That said, we have the following:

Theorem 2: Let $X$ be a scheme and $G$ a smooth affine group scheme over $X$. Then, there is an equivalence

$\left\{\begin{matrix}\text{Principal homogenous}\\ G\text{-spaces}\end{matrix}\right\}\leftrightarrow G\text{-torsors}$

given by $P\mapsto \mathrm{Isom}(G,P)$.

Here the categories are both equipped with $G$-equivariant morphisms.

Remark: For people that know about stacks, the above just says that if $G$ is smooth affine, then the stack $BG=[\mathrm{pt}/G]$ is equal to the stack of principal homogenous spaces for $G$. More generally, for any group scheme $G$, one has that $BG$ is equal to the stack of principal homogenous spaces if one expands the latter definition to include algebraic spaces with a locally trivial transitive $G$-action.
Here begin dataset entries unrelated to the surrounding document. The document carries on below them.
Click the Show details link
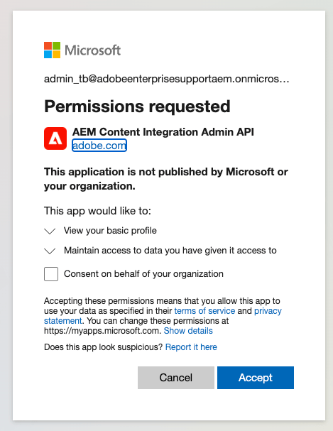Image resolution: width=333 pixels, height=431 pixels. pyautogui.click(x=188, y=331)
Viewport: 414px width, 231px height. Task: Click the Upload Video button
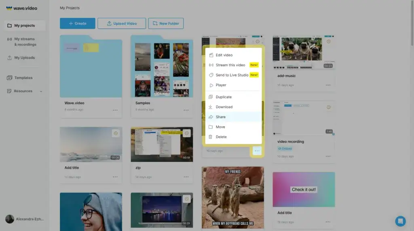(122, 23)
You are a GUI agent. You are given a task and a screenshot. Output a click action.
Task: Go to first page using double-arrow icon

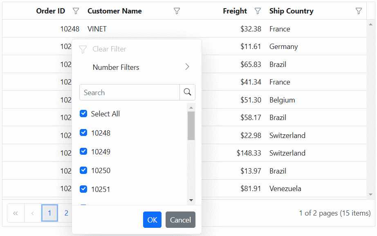16,213
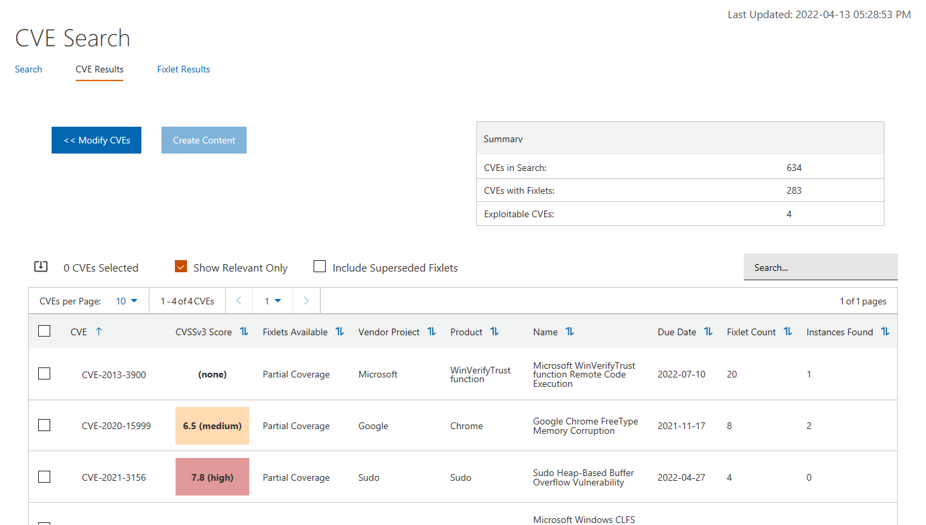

The proof of this theorem follows fairly immediately from descent for affine morphisms. Namely, a $G$-torsor is, definitionally, locally representable by a (relatively) affine scheme and thus, by descent, is globally representable. The smoothness condition is there for technical conditions.

## The case for the roots of unity

So, now if $n$ is invertible on $X$ we know that $\mu_n$ is a smooth (étale!) group scheme over $X$. Thus, the $\mu_n$-torsors are all the isomorphism sheaf of some principal homogenous space for $\mu_n$. Therefore, we’d like to have a nice description of these principal homogenous spaces.Just like the case of geometric line bundles, for which it is the line bundles (the sheaf of sections), which is simpler to understand, we will first understand the principal homogenous spaces for $\mu_n$ in terms of ‘coherent data’.
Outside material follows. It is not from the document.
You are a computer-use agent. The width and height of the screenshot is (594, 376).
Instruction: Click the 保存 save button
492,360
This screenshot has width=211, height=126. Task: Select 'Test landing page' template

To this end, we consider pairs of the form $(\mathscr{L},\iota)$ where $\mathscr{L}$ is a line bundle on $X$ and $\iota$ is an isomorphism of $\mathcal{O}_X$-modules:

$\iota:\mathscr{L}^{\otimes m}\xrightarrow{\approx}\mathcal{O}_X$

We shall say that two pairs $(\mathscr{L}_1,\iota_2)$ and $(\mathscr{L}_2,\iota_2)$ are equivalent if there is an isomorphism $\varphi:\mathscr{L}_1\to\mathscr{L}_2$ such that the induced isomorphism $\varphi^{\otimes m}:\mathscr{L}_1^{\otimes m}\to\mathscr{L}_2^{\otimes m}$ carries $\iota_1$ to $\iota_2$.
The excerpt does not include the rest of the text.